> [What the task asks]: Within the listing, how many lines hold the word "toolbar"? Give the number by itself.

> [Record extracts]:
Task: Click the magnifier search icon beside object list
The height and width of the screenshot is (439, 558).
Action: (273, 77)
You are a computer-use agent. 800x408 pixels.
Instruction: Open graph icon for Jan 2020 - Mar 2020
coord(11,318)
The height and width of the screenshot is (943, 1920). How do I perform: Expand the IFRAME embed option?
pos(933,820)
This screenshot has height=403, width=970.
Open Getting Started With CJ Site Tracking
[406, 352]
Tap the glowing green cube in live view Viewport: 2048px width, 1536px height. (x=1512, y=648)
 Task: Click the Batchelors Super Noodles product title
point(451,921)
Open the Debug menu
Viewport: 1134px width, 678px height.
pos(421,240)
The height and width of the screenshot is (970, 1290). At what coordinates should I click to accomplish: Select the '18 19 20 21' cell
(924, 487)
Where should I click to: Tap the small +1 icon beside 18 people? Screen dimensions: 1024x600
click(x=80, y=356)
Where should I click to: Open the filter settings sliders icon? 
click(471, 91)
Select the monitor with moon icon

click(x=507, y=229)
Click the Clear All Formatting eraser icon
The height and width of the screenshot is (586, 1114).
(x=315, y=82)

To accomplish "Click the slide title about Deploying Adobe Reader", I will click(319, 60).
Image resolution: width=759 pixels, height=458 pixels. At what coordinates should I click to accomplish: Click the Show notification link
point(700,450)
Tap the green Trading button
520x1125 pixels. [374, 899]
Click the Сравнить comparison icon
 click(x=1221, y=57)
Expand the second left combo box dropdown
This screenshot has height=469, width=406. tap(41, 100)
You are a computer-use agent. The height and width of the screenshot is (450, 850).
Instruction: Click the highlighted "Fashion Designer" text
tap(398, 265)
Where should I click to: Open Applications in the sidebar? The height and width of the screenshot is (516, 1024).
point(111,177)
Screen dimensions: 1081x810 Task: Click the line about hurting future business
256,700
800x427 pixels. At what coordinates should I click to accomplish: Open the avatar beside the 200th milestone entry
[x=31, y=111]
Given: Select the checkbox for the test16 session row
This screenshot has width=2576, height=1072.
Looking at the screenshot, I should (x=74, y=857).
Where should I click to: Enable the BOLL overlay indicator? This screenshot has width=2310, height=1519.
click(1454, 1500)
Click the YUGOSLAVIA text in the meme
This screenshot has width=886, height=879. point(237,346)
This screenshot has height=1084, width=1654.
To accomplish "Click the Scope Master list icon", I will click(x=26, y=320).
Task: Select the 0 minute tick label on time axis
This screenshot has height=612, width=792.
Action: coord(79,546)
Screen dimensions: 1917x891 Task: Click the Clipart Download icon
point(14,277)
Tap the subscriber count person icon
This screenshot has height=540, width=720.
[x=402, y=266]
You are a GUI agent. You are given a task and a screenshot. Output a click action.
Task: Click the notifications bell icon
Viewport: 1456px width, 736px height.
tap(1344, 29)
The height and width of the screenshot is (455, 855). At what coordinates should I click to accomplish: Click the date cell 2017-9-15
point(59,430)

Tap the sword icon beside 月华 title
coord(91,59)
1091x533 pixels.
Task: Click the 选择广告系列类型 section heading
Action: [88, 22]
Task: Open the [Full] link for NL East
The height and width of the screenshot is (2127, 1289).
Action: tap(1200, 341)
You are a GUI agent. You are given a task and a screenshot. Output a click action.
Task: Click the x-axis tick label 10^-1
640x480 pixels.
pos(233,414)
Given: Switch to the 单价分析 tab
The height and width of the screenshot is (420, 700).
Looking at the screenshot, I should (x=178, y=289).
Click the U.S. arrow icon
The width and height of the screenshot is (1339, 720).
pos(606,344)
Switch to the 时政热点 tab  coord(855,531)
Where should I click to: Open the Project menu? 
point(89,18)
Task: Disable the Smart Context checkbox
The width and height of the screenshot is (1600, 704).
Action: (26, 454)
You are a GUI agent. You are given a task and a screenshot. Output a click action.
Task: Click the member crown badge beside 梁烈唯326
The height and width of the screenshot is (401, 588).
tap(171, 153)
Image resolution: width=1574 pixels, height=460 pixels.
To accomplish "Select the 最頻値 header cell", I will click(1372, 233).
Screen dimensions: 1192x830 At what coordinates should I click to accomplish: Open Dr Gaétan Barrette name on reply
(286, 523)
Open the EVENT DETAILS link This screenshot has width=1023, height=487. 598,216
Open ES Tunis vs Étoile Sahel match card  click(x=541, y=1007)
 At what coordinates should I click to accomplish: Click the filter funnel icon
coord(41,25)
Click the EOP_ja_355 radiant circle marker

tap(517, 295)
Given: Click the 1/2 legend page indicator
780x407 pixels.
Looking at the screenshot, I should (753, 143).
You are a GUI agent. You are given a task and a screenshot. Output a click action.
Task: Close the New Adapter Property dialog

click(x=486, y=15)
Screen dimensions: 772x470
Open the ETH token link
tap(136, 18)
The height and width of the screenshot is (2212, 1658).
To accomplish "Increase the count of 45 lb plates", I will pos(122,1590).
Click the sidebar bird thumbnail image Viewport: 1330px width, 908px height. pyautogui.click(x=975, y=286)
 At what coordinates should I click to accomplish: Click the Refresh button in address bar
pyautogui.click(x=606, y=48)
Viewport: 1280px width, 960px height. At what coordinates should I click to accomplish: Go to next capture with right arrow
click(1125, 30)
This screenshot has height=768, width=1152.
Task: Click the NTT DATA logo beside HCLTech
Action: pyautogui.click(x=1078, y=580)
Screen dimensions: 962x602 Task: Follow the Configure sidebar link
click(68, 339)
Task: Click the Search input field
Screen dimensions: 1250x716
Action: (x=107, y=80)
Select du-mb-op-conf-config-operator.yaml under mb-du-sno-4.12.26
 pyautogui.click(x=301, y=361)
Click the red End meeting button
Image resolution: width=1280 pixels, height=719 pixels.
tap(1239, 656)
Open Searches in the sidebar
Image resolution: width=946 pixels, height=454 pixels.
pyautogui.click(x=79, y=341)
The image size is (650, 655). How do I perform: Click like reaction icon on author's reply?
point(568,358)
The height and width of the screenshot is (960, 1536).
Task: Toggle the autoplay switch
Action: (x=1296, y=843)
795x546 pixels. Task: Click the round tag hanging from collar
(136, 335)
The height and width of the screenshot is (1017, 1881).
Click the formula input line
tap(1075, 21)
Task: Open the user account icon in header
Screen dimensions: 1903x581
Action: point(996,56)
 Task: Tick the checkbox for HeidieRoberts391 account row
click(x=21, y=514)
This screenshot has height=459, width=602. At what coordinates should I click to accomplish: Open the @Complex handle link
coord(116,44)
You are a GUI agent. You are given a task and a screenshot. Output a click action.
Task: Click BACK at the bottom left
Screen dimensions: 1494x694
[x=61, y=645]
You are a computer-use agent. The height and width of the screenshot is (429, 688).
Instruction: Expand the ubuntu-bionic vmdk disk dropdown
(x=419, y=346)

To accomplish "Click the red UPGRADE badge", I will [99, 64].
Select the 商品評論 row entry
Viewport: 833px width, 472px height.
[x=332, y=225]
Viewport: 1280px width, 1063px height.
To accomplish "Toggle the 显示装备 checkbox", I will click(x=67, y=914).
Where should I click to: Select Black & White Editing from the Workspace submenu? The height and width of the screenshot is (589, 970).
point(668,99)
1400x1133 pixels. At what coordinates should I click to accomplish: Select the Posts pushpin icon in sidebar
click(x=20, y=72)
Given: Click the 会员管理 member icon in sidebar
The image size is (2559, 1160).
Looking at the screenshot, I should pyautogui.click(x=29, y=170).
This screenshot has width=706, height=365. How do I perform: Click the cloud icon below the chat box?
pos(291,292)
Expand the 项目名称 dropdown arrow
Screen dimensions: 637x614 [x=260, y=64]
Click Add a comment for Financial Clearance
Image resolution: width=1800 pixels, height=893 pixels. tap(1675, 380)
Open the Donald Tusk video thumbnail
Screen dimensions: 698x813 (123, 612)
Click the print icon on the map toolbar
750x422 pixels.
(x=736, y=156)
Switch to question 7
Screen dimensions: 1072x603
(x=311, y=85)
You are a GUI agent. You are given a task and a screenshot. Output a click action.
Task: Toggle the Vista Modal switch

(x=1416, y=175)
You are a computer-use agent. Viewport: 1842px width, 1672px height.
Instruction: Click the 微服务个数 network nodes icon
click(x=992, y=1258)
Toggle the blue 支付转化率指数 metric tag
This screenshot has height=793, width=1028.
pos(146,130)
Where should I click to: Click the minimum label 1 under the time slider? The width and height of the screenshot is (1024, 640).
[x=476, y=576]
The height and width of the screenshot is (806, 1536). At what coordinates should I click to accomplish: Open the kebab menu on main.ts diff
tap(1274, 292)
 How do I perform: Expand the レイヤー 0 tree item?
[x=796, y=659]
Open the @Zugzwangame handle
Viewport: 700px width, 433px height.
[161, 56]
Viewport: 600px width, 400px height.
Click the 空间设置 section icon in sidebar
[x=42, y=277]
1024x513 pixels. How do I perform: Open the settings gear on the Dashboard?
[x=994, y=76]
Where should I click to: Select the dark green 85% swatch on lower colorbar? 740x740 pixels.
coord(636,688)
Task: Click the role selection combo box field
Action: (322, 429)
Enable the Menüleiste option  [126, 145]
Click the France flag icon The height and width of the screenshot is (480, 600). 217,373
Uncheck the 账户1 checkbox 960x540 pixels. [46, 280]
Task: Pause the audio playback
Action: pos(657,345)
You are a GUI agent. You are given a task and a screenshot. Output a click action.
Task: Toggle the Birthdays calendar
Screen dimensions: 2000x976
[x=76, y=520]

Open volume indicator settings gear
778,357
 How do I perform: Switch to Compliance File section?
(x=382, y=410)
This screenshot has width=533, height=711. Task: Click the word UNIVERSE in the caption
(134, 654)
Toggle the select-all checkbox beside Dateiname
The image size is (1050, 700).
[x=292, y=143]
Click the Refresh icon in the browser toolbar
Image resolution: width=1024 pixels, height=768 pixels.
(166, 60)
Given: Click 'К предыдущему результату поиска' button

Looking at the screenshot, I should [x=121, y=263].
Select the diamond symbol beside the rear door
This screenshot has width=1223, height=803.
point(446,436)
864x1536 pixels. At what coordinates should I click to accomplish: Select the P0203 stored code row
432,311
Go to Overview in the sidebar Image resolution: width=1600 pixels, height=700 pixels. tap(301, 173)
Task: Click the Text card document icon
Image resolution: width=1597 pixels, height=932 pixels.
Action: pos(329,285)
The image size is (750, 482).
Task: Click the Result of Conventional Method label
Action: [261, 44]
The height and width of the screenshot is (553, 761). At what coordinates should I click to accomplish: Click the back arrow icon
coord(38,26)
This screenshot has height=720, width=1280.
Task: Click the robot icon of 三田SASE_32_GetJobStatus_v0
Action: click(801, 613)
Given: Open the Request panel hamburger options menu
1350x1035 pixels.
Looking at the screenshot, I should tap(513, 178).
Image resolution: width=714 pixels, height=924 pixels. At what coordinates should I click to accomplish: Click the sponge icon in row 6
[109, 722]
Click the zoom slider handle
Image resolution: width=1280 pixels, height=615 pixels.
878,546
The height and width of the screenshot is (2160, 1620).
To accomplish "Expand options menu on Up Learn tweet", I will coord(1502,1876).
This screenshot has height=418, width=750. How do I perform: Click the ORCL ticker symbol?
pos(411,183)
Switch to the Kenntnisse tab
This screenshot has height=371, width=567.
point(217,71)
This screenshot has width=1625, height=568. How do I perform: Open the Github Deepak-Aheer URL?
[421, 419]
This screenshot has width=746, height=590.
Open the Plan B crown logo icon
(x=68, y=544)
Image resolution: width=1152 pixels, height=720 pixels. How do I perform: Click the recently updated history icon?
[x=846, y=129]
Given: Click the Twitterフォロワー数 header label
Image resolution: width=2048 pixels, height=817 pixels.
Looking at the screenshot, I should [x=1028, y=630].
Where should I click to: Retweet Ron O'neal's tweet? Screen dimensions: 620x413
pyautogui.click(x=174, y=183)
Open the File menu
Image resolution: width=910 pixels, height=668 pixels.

> [Exercise result]: 2